[WORK INSTRUCTION]
Nothing but a verbatim copy of the data, minus the images, should be returned.

++++++++++

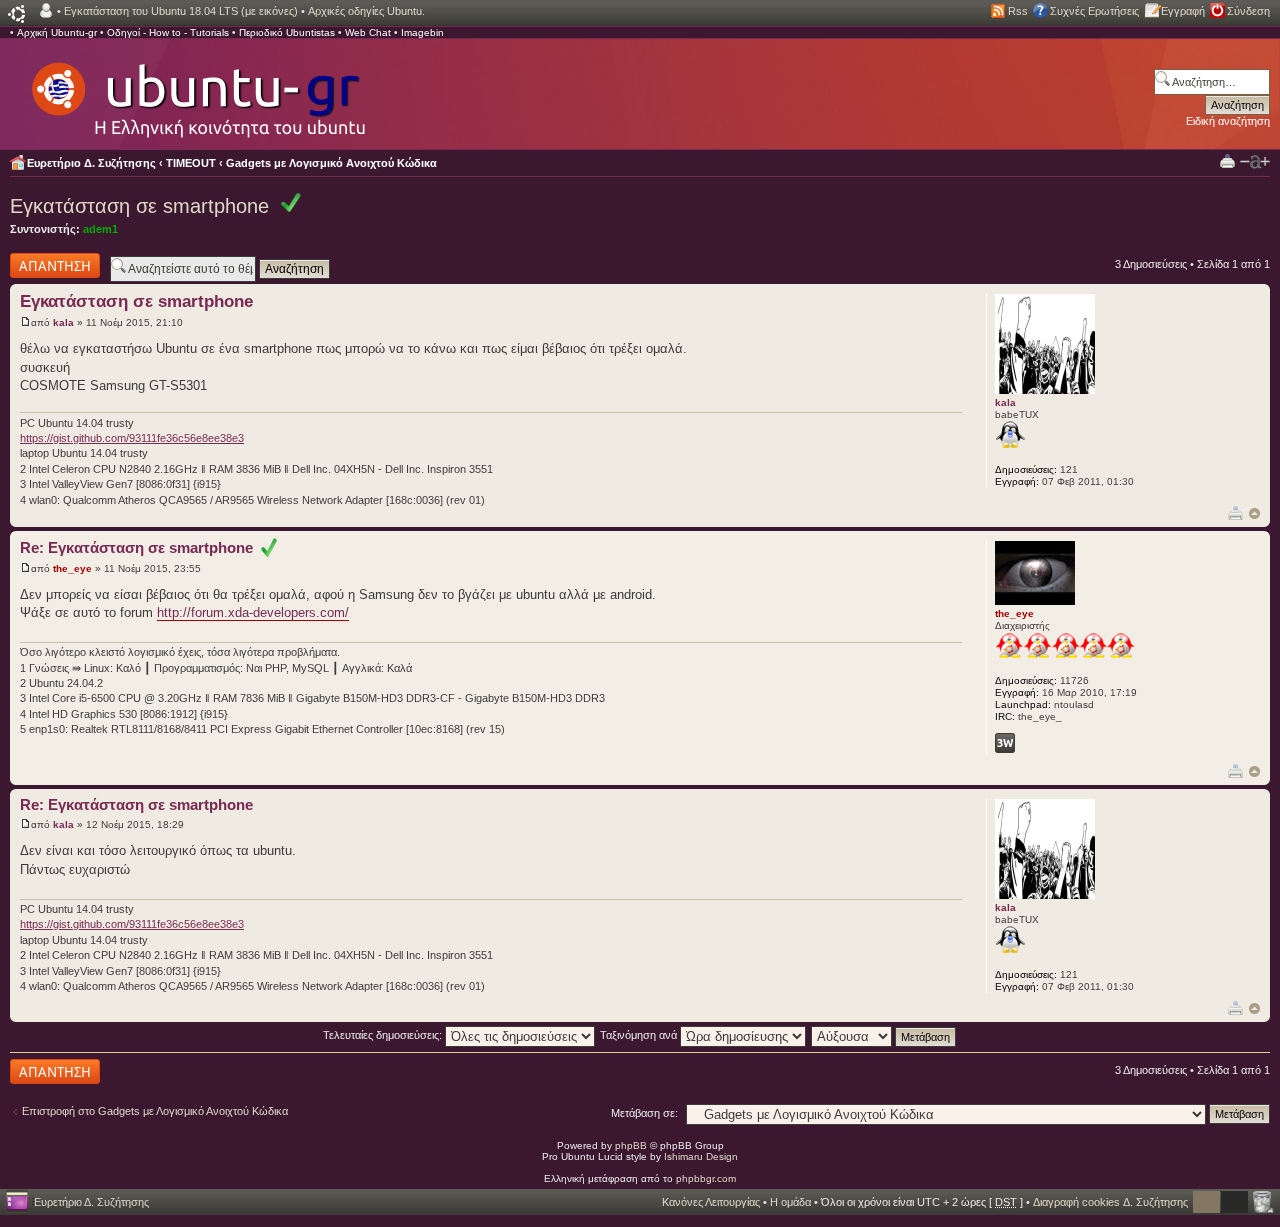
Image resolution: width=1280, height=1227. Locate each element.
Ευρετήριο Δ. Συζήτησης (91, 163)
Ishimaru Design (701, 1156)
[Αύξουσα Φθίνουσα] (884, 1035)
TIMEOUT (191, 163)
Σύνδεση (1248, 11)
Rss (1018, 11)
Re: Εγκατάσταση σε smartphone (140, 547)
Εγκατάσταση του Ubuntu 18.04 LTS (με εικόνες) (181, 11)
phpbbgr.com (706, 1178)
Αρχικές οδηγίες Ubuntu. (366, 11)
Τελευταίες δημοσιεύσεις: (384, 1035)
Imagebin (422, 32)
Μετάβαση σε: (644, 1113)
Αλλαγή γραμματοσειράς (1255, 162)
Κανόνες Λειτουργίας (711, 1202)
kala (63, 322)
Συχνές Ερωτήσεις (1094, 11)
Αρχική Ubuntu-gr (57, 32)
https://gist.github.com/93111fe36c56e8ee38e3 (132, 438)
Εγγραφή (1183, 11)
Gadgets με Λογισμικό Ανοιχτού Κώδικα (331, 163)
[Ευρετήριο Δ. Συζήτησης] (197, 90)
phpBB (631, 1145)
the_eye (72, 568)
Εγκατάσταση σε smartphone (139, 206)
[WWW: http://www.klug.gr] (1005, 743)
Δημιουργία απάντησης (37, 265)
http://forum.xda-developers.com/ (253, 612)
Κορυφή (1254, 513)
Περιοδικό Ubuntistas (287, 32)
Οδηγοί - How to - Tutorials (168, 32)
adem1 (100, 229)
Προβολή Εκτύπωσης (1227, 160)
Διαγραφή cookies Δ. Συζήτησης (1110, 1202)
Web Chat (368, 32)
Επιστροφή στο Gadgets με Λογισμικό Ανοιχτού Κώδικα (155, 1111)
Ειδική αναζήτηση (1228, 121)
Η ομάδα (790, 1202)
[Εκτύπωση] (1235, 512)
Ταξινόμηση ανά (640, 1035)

++++++++++

[RESPONSE FOR THIS EXERCISE]
Image resolution: width=1280, height=1227. Locate each element.
Ευρετήριο Δ. Συζήτησης (91, 163)
Ishimaru Design (701, 1156)
[Αύξουσα Φθίνουσα] (884, 1035)
TIMEOUT (191, 163)
Σύνδεση (1248, 11)
Rss (1018, 11)
Re: Εγκατάσταση σε smartphone (140, 547)
Εγκατάσταση του Ubuntu 18.04 LTS (με εικόνες) (181, 11)
phpbbgr.com (706, 1178)
Αρχικές οδηγίες Ubuntu. (366, 11)
Τελευταίες δημοσιεύσεις: (384, 1035)
Imagebin (422, 32)
Μετάβαση σε: (644, 1113)
Αλλαγή γραμματοσειράς (1255, 162)
Κανόνες Λειτουργίας (711, 1202)
kala (63, 322)
Συχνές Ερωτήσεις (1094, 11)
Αρχική Ubuntu-gr (57, 32)
https://gist.github.com/93111fe36c56e8ee38e3 (132, 438)
Εγγραφή (1183, 11)
Gadgets με Λογισμικό Ανοιχτού Κώδικα (331, 163)
[Ευρετήριο Δ. Συζήτησης] (197, 90)
phpBB (631, 1145)
the_eye (72, 568)
Εγκατάσταση σε smartphone (139, 206)
[WWW: http://www.klug.gr] (1005, 743)
Δημιουργία απάντησης (37, 265)
http://forum.xda-developers.com/ (253, 612)
Κορυφή (1254, 513)
Περιοδικό Ubuntistas (287, 32)
Οδηγοί - How to - Tutorials (168, 32)
adem1 (100, 229)
Προβολή Εκτύπωσης (1227, 160)
Διαγραφή cookies Δ. Συζήτησης (1110, 1202)
Web Chat (368, 32)
Επιστροφή στο Gadgets με Λογισμικό Ανοιχτού Κώδικα (155, 1111)
Ειδική αναζήτηση (1228, 121)
Η ομάδα (790, 1202)
[Εκτύπωση] (1235, 512)
Ταξινόμηση ανά (640, 1035)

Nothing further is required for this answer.